* [Input material]:
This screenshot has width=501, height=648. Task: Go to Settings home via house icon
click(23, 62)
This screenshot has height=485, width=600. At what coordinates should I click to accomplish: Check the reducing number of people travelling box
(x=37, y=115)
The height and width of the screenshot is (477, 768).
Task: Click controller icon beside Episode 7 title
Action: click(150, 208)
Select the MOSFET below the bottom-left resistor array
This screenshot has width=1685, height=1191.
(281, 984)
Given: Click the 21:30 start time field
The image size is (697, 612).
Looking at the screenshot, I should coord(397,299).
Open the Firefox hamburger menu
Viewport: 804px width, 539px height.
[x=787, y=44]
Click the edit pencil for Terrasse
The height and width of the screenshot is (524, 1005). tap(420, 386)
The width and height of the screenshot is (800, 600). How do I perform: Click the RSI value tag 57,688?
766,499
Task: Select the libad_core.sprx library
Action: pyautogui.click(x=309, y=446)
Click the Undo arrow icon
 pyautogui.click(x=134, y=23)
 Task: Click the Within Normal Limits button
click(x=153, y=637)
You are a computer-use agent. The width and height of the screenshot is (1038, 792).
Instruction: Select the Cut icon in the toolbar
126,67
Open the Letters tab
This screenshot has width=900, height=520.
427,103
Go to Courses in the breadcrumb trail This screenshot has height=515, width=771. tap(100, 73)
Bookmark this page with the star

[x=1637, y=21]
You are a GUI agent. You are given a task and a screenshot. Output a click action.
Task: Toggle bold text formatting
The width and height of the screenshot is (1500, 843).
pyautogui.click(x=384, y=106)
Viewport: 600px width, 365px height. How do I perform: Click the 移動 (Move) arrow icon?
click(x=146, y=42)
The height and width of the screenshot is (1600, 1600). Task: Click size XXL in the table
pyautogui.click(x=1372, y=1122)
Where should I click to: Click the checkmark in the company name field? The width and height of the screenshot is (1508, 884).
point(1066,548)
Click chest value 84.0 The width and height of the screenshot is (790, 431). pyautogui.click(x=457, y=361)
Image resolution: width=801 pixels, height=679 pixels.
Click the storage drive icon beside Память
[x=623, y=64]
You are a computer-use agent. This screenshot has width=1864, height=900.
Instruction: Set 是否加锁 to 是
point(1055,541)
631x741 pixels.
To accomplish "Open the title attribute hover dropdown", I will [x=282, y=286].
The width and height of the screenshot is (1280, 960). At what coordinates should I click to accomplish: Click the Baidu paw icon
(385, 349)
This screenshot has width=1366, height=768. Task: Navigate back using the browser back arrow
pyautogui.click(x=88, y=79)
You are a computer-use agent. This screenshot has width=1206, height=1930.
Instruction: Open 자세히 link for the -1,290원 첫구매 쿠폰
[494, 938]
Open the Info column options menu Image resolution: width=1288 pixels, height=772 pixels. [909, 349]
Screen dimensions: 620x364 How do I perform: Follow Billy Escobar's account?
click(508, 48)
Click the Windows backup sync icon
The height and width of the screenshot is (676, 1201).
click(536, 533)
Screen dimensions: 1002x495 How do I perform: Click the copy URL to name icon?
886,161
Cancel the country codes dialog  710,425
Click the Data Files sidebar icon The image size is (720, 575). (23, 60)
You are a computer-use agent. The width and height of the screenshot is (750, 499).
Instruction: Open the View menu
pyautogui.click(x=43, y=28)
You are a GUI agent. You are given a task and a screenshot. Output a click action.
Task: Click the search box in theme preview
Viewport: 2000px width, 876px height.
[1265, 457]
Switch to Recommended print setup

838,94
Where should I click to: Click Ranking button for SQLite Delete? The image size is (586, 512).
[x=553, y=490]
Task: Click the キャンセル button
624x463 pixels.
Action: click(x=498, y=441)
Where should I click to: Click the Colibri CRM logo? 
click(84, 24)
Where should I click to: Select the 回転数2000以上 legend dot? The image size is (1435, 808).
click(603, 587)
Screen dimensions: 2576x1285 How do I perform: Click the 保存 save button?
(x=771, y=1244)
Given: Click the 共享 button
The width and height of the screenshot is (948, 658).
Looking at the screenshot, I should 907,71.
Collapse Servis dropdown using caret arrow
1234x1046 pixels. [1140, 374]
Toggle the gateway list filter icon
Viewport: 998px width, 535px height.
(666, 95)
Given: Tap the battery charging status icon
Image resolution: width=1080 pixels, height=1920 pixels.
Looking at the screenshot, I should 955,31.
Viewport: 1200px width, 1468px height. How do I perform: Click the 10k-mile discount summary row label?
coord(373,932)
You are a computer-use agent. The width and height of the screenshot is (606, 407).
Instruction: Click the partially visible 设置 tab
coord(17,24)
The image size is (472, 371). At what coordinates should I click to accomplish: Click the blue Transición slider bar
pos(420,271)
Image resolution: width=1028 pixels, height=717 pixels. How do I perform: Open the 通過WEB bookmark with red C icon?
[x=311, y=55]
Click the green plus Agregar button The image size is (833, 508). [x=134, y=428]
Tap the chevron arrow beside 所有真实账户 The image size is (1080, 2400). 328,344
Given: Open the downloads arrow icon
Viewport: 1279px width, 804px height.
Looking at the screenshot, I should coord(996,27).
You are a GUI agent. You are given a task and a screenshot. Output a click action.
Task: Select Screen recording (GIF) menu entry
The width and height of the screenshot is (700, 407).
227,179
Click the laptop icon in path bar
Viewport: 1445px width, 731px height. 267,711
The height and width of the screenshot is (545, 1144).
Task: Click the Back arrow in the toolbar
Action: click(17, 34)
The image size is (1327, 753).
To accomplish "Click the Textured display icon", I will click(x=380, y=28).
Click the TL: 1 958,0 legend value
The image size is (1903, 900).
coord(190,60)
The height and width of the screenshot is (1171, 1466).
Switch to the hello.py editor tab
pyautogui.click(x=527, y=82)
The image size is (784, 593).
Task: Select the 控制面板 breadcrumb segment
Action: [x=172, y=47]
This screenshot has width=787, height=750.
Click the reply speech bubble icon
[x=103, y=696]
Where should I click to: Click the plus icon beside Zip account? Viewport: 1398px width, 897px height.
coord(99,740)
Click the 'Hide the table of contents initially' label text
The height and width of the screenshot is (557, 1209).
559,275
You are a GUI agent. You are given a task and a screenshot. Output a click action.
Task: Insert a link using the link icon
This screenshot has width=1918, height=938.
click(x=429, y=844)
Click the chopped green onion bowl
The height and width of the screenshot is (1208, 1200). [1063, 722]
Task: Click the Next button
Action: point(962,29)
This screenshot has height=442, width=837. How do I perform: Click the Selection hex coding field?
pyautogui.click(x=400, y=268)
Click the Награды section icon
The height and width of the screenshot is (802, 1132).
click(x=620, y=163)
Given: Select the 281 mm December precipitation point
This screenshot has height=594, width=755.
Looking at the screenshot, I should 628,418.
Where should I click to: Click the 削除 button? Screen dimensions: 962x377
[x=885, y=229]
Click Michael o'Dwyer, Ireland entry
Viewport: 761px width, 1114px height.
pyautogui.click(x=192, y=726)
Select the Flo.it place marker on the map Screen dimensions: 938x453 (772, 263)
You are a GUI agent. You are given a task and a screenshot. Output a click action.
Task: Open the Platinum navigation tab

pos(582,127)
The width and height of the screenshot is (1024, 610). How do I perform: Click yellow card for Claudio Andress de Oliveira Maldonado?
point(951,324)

* [Exercise instructions]: Copy each record above so that no word or mark differs.

* [Exercise solution]:
This screenshot has width=501, height=648. Task: Go to Settings home via house icon
click(23, 62)
This screenshot has height=485, width=600. At what coordinates should I click to accomplish: Check the reducing number of people travelling box
(x=37, y=115)
The height and width of the screenshot is (477, 768).
Task: Click controller icon beside Episode 7 title
Action: click(150, 208)
Select the MOSFET below the bottom-left resistor array
This screenshot has width=1685, height=1191.
(281, 984)
Given: Click the 21:30 start time field
The image size is (697, 612).
Looking at the screenshot, I should coord(397,299).
Open the Firefox hamburger menu
Viewport: 804px width, 539px height.
[x=787, y=44]
Click the edit pencil for Terrasse
The height and width of the screenshot is (524, 1005). tap(420, 386)
The width and height of the screenshot is (800, 600). How do I perform: Click the RSI value tag 57,688?
766,499
Task: Select the libad_core.sprx library
Action: pyautogui.click(x=309, y=446)
Click the Undo arrow icon
 pyautogui.click(x=134, y=23)
 Task: Click the Within Normal Limits button
click(x=153, y=637)
You are a computer-use agent. The width and height of the screenshot is (1038, 792).
Instruction: Select the Cut icon in the toolbar
126,67
Open the Letters tab
This screenshot has width=900, height=520.
427,103
Go to Courses in the breadcrumb trail This screenshot has height=515, width=771. tap(100, 73)
Bookmark this page with the star

[x=1637, y=21]
You are a GUI agent. You are given a task and a screenshot. Output a click action.
Task: Toggle bold text formatting
The width and height of the screenshot is (1500, 843).
pyautogui.click(x=384, y=106)
Viewport: 600px width, 365px height. How do I perform: Click the 移動 (Move) arrow icon?
click(x=146, y=42)
The height and width of the screenshot is (1600, 1600). Task: Click size XXL in the table
pyautogui.click(x=1372, y=1122)
Where should I click to: Click the checkmark in the company name field? The width and height of the screenshot is (1508, 884).
point(1066,548)
Click chest value 84.0 The width and height of the screenshot is (790, 431). pyautogui.click(x=457, y=361)
Image resolution: width=801 pixels, height=679 pixels.
Click the storage drive icon beside Память
[x=623, y=64]
You are a computer-use agent. This screenshot has width=1864, height=900.
Instruction: Set 是否加锁 to 是
point(1055,541)
631x741 pixels.
To accomplish "Open the title attribute hover dropdown", I will [x=282, y=286].
The width and height of the screenshot is (1280, 960). At what coordinates should I click to accomplish: Click the Baidu paw icon
(385, 349)
This screenshot has width=1366, height=768. Task: Navigate back using the browser back arrow
pyautogui.click(x=88, y=79)
You are a computer-use agent. This screenshot has width=1206, height=1930.
Instruction: Open 자세히 link for the -1,290원 첫구매 쿠폰
[494, 938]
Open the Info column options menu Image resolution: width=1288 pixels, height=772 pixels. [909, 349]
Screen dimensions: 620x364 How do I perform: Follow Billy Escobar's account?
click(508, 48)
Click the Windows backup sync icon
The height and width of the screenshot is (676, 1201).
click(536, 533)
Screen dimensions: 1002x495 How do I perform: Click the copy URL to name icon?
886,161
Cancel the country codes dialog  710,425
Click the Data Files sidebar icon The image size is (720, 575). (23, 60)
You are a computer-use agent. The width and height of the screenshot is (750, 499).
Instruction: Open the View menu
pyautogui.click(x=43, y=28)
You are a GUI agent. You are given a task and a screenshot. Output a click action.
Task: Click the search box in theme preview
Viewport: 2000px width, 876px height.
[1265, 457]
Switch to Recommended print setup

838,94
Where should I click to: Click Ranking button for SQLite Delete? The image size is (586, 512).
[x=553, y=490]
Task: Click the キャンセル button
624x463 pixels.
Action: click(x=498, y=441)
Where should I click to: Click the Colibri CRM logo? 
click(84, 24)
Where should I click to: Select the 回転数2000以上 legend dot? The image size is (1435, 808).
click(603, 587)
Screen dimensions: 2576x1285 How do I perform: Click the 保存 save button?
(x=771, y=1244)
Given: Click the 共享 button
The width and height of the screenshot is (948, 658).
Looking at the screenshot, I should 907,71.
Collapse Servis dropdown using caret arrow
1234x1046 pixels. [1140, 374]
Toggle the gateway list filter icon
Viewport: 998px width, 535px height.
(666, 95)
Given: Tap the battery charging status icon
Image resolution: width=1080 pixels, height=1920 pixels.
Looking at the screenshot, I should 955,31.
Viewport: 1200px width, 1468px height. How do I perform: Click the 10k-mile discount summary row label?
coord(373,932)
You are a computer-use agent. The width and height of the screenshot is (606, 407).
Instruction: Click the partially visible 设置 tab
coord(17,24)
The image size is (472, 371). At what coordinates should I click to accomplish: Click the blue Transición slider bar
pos(420,271)
Image resolution: width=1028 pixels, height=717 pixels. How do I perform: Open the 通過WEB bookmark with red C icon?
[x=311, y=55]
Click the green plus Agregar button The image size is (833, 508). [x=134, y=428]
Tap the chevron arrow beside 所有真实账户 The image size is (1080, 2400). 328,344
Given: Open the downloads arrow icon
Viewport: 1279px width, 804px height.
Looking at the screenshot, I should coord(996,27).
You are a GUI agent. You are given a task and a screenshot. Output a click action.
Task: Select Screen recording (GIF) menu entry
The width and height of the screenshot is (700, 407).
227,179
Click the laptop icon in path bar
Viewport: 1445px width, 731px height. 267,711
The height and width of the screenshot is (545, 1144).
Task: Click the Back arrow in the toolbar
Action: click(17, 34)
The image size is (1327, 753).
To accomplish "Click the Textured display icon", I will click(x=380, y=28).
Click the TL: 1 958,0 legend value
The image size is (1903, 900).
coord(190,60)
The height and width of the screenshot is (1171, 1466).
Switch to the hello.py editor tab
pyautogui.click(x=527, y=82)
The image size is (784, 593).
Task: Select the 控制面板 breadcrumb segment
Action: [x=172, y=47]
This screenshot has width=787, height=750.
Click the reply speech bubble icon
[x=103, y=696]
Where should I click to: Click the plus icon beside Zip account? Viewport: 1398px width, 897px height.
coord(99,740)
Click the 'Hide the table of contents initially' label text
The height and width of the screenshot is (557, 1209).
559,275
You are a GUI agent. You are given a task and a screenshot. Output a click action.
Task: Insert a link using the link icon
This screenshot has width=1918, height=938.
click(x=429, y=844)
Click the chopped green onion bowl
The height and width of the screenshot is (1208, 1200). [1063, 722]
Task: Click the Next button
Action: point(962,29)
This screenshot has height=442, width=837. How do I perform: Click the Selection hex coding field?
pyautogui.click(x=400, y=268)
Click the Награды section icon
The height and width of the screenshot is (802, 1132).
click(x=620, y=163)
Given: Select the 281 mm December precipitation point
This screenshot has height=594, width=755.
Looking at the screenshot, I should 628,418.
Where should I click to: Click the 削除 button? Screen dimensions: 962x377
[x=885, y=229]
Click Michael o'Dwyer, Ireland entry
Viewport: 761px width, 1114px height.
pyautogui.click(x=192, y=726)
Select the Flo.it place marker on the map Screen dimensions: 938x453 (772, 263)
You are a GUI agent. You are given a task and a screenshot. Output a click action.
Task: Open the Platinum navigation tab

pos(582,127)
The width and height of the screenshot is (1024, 610). How do I perform: Click yellow card for Claudio Andress de Oliveira Maldonado?
point(951,324)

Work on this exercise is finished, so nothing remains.